## HOW TO COMPLETE THIS TASK
Every line from the one with "The image size" to the one with "Open the CALCIO breadcrumb link", including those two, is to be copied exactly; all other lines of the entries below are left out.

(RECORD EXCERPTS)

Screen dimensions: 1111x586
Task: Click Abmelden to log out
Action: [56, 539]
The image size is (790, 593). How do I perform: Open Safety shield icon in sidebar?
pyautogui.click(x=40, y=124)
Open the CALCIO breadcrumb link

(End RECORD EXCERPTS)
(RECORD EXCERPTS)

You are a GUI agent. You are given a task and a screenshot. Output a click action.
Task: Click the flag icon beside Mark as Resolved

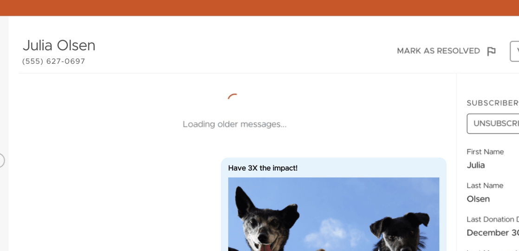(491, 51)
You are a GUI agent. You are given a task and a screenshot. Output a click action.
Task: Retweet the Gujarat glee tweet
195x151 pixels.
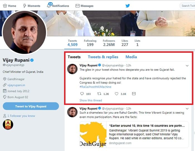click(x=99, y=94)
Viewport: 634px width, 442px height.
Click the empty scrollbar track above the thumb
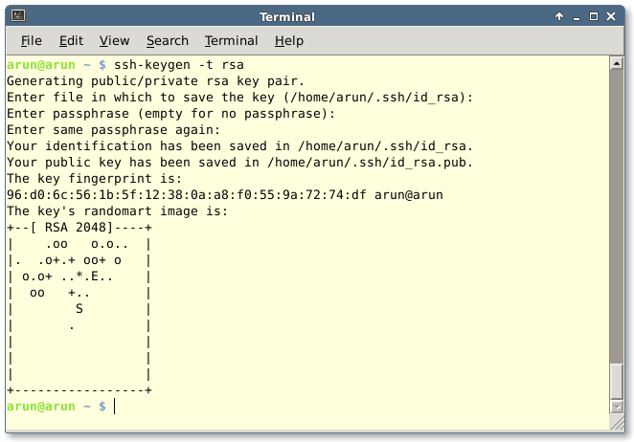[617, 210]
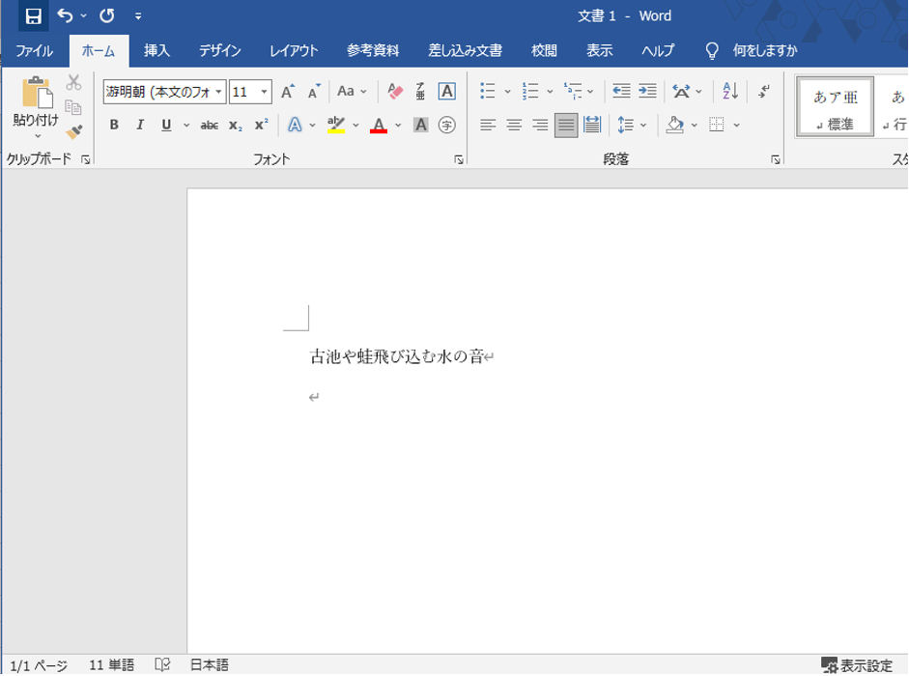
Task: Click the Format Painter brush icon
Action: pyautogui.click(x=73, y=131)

(End RECORD EXCERPTS)

## SOLUTION TO THIS TASK
The image size is (790, 593). How do I perform: Open Safety shield icon in sidebar?
pyautogui.click(x=40, y=124)
Open the CALCIO breadcrumb link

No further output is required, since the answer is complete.